Jon Cooper (born October 1, 1986) is an American college football coach and former player. He is the tight ends coach for Mississippi State University, a position he has held since 2024. He played in the National Football League (NFL) for the Minnesota Vikings as a center. He played college football at Oklahoma and was signed by the Vikings in 2009.

==Early life==
Cooper attended Fort Collins High School in Fort Collins, Colorado, where he was a three-year starter and letterman.
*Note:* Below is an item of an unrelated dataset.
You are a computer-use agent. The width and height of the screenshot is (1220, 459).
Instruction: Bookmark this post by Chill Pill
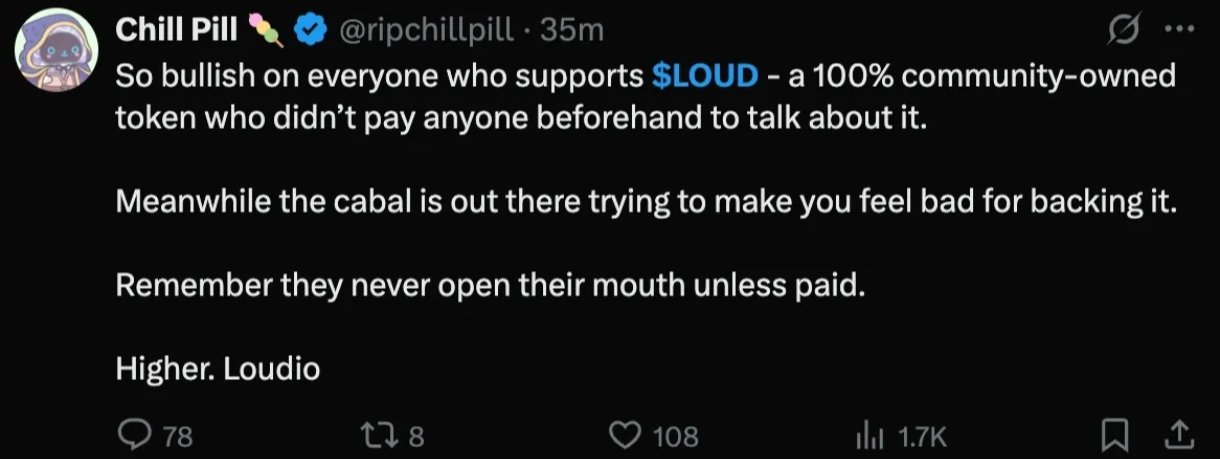[x=1113, y=435]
He captured team MVP honors his senior season and was named Offensive Player of the Year in the Front Range Conference.

==College career==
Cooper joined the Oklahoma Sooners football team in 2005. He played in eleven games, starting two, for the team as a freshman. In his second start, he suffered a dislocation and break in his right ankle at Texas Tech and missed the remainder of the season. Was one of the most solid true freshmen on the team after posting no penalties and a high passing grade of 83% in OU's stringent grading process.

Was named the starting center his sophomore season in 2006 and posted the second highest grade on the team, with a 79% success rate. Cooper notched 125 knockdown blocks during the course of the season, including 18 against Oklahoma State.
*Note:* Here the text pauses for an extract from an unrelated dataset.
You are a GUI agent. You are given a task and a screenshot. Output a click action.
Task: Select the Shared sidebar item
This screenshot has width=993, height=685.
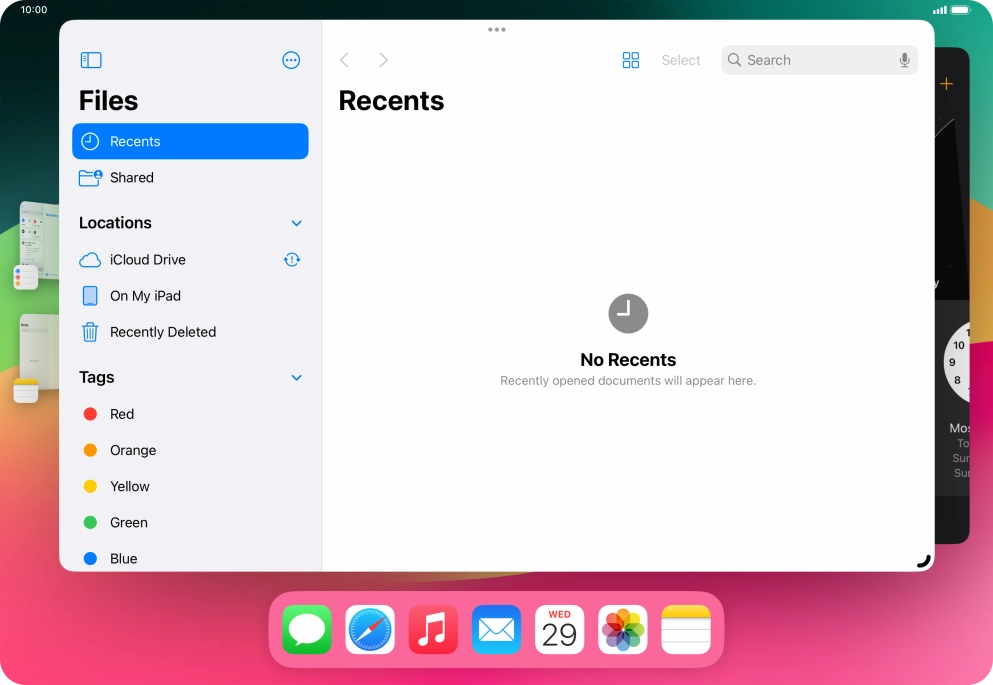pos(190,178)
Cooper led one of the nation's best offensive lines in 2007, starting all 14 games and logging team highs with 798 plays and 136 knockdowns. He had 16 knockdowns against Miami and 15 against Texas A&M, with a final grade of 81% for the season.

==Professional career==

Pre-draft measurables
| Height | Weight | 40-yard dash | 20-yard shuttle | Three-cone drill | Vertical jump | Broad jump | Bench press |
| 6 ft 3 in (1.91 m) | 291 lb (132 kg) | 4.98 s | 4.56 s | 7.46 s | 29+1⁄2 in (0.75 m) | 9 ft 2 in (2.79 m) | 38 reps |
All values from NFL Combine.

===Minnesota Vikings===
Cooper signed a rookie contract with the Minnesota Vikings. He appeared in his first NFL game in week 13 against the Arizona Cardinals at right guard after two additional injuries to the offensive line.

===Tennessee Titans===
Cooper was signed as a free agent by the Tennessee Titans on April 13, 2012. He retired from the NFL on August 27, 2012.

==Coaching career==
Following his retirement from the NFL, Cooper joined the coaching staff at Oklahoma as a graduate assistant. In 2016, Cooper joined the staff at Missouri as an offensive analyst. He was named the tight ends coach at Arkansas in 2020.

==Personal==
Cooper majored in Finance while at Oklahoma. In his free time, he enjoys golfing, and snow skiing. His father Tom played college football for Missouri from 1972 to 1975.